Após a absolvição de César, Gustavo de Morais entrou em um abismo profundo. A decepção e a amargura corroeram sua fé na justiça dos homens, e a ética que uma vez o guiou começou a desaparecer. A satisfação profissional que a vitória no tribunal deveria ter trazido foi substituída por um sentimento de desespero e descrença, que foi transformando Gustavo em uma pessoa diferente.
Gustavo de Morais nunca foi um ser humano perfeito. Ele, como todo mundo, já tinha cometido vários erros em sua vida. Durante sua juventude, Gustavo cometia alguns atos dos quais nunca teve orgulho.
Certa vez, depois de ter torrado toda sua mesada numa locadora de videogames, Gustavo resolveu esperar seu pai dormir e, tal como um gato gatuno, foi até o escritório de seu pai e pegou cinquenta reais que havia na gaveta.
A culpa por seu ato durou alguns dias. Apesar de cometer tais atos facilmente, ao final do dia a consciência de Gustavo sempre o atormentava. Nesse caso em específico, atormentou tanto que ele acabou falando para o seu pai. Não se livrou do castigo, mas a conversa que teve com seu pai foi uma lição preciosa.
– Meu filho, – seu pai começou, olhando diretamente nos olhos de Gustavo, – este mundo está repleto de tentações e desafios. Todos nós, em algum momento, somos testados e podemos tomar decisões que não são as melhores. Você pegou dinheiro que não era seu, e eu sei que você entende que isso foi errado.
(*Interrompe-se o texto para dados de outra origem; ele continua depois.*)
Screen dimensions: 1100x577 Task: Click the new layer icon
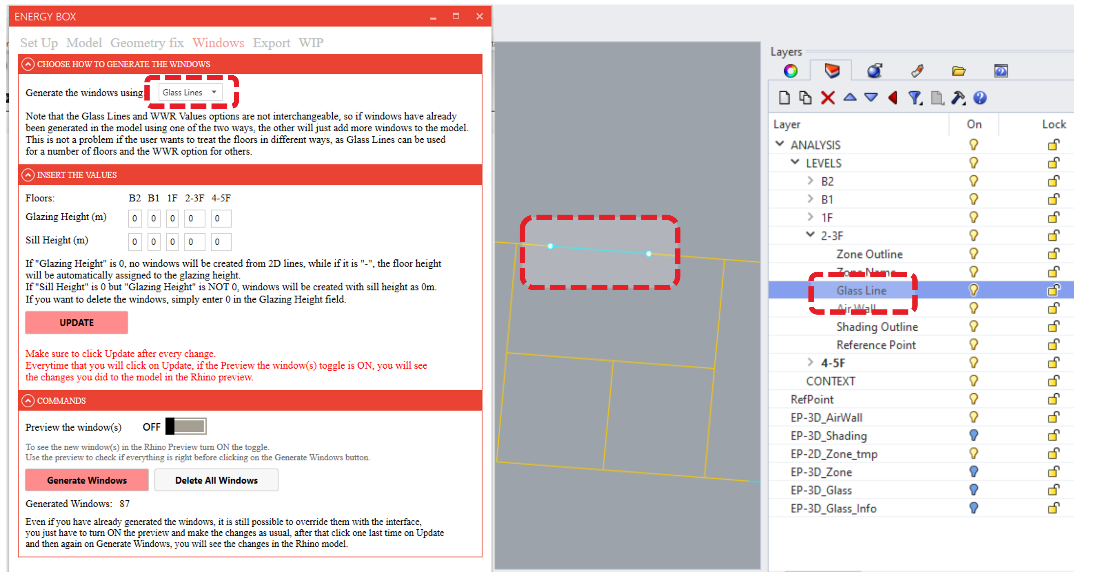(x=785, y=98)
Mas a verdadeira medida de um homem não está em nunca cometer erros, mas em como ele reage depois de cometê-los.
E seu pai seguiu aconselhando. – Quando cometemos um erro, temos duas opções: podemos ignorá-lo, fingir que nada aconteceu e continuar no mesmo caminho; ou podemos reconhecer o erro, aprender com ele e fazer tudo ao nosso alcance para não repeti-lo. A primeira opção pode parecer mais fácil no começo, mas é a segunda opção que faz de nós pessoas melhores.
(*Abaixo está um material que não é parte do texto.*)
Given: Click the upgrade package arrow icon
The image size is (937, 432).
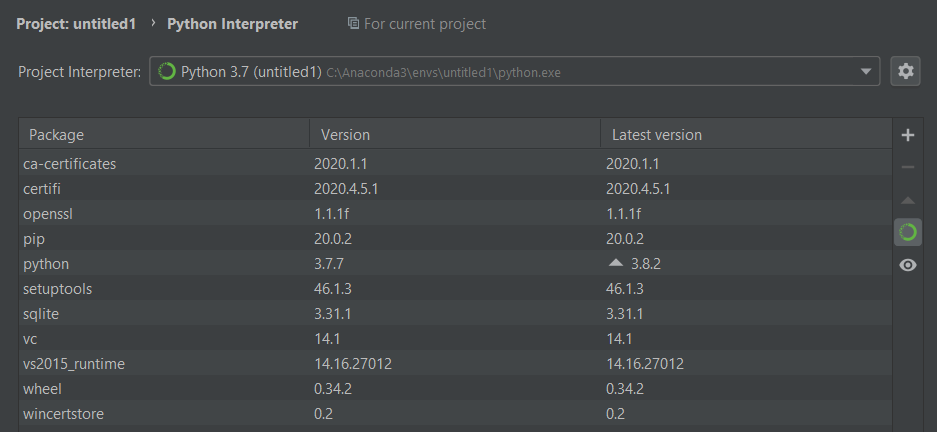Looking at the screenshot, I should (907, 200).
As palavras do pai nunca mais saíram de sua cabeça. Apesar de muitos erros que cometeu durante sua vida, os ensinamentos de seu pai eram sua bússola moral.
No entanto, após o julgamento de César, era como se essa bússola tivesse quebrado. César Andrade, o assassino que ele sabia ser culpado, estava agora livre, graças à sua própria habilidade de manipular os fatos e persuadir o júri.
Gustavo se viu preso em um conflito interno entre a obrigação de defender seu cliente e a consciência de que tinha liberado um monstro na sociedade. Era o loop de consciência em pleno funcionamento.
Este conflito se refletiu em seu comportamento até que chegasse o momento em que Gustavo daria um basta. Ele havia decidido acabar com aquele duelo interno entre o certo e o errado.
O que ele escolheu?
Jogar fora a bússola quebrada.
Gustavo, outrora respeitado por sua integridade, passou a aceitar qualquer caso, independentemente da crueldade do fato ou da culpa ou inocência de seus clientes. Seu único critério passou a ser o pagamento generoso. Não importava mais se seus clientes eram inocentes ou culpados, justos ou corruptos. Ele simplesmente não se importava.
O homem que uma vez representou o símbolo da justiça e da equidade agora estava mergulhado em negócios obscuros e eticamente questionáveis. Aceitou subornos, manipulou evidências e até mesmo participou de negociatas criminosas, tudo em nome de ganhos financeiros.
Gustavo tinha se tornado uma caricatura do que um dia foi. Ele se olhava no espelho e mal reconhecia o homem que via. Ele havia perdido o rumo, e a cada dia que passava, a imagem do advogado respeitado que ele uma vez foi desaparecia ainda mais.
A reputação de Gustavo começou a sofrer. Colegas e amigos o observavam com desconfiança, comentários sussurrados enchiam os corredores do tribunal e os olhares de julgamento se tornavam cada vez mais comuns. Mas Gustavo não se importava. Ele já havia abandonado qualquer pretensão de moralidade.
Este era o estado de Gustavo de Morais após o caso de César Andrade. A justiça que ele uma vez amou e respeitou se tornou uma farsa em seus olhos. Ele estava perdido, cego pela sua própria amargura e decepção.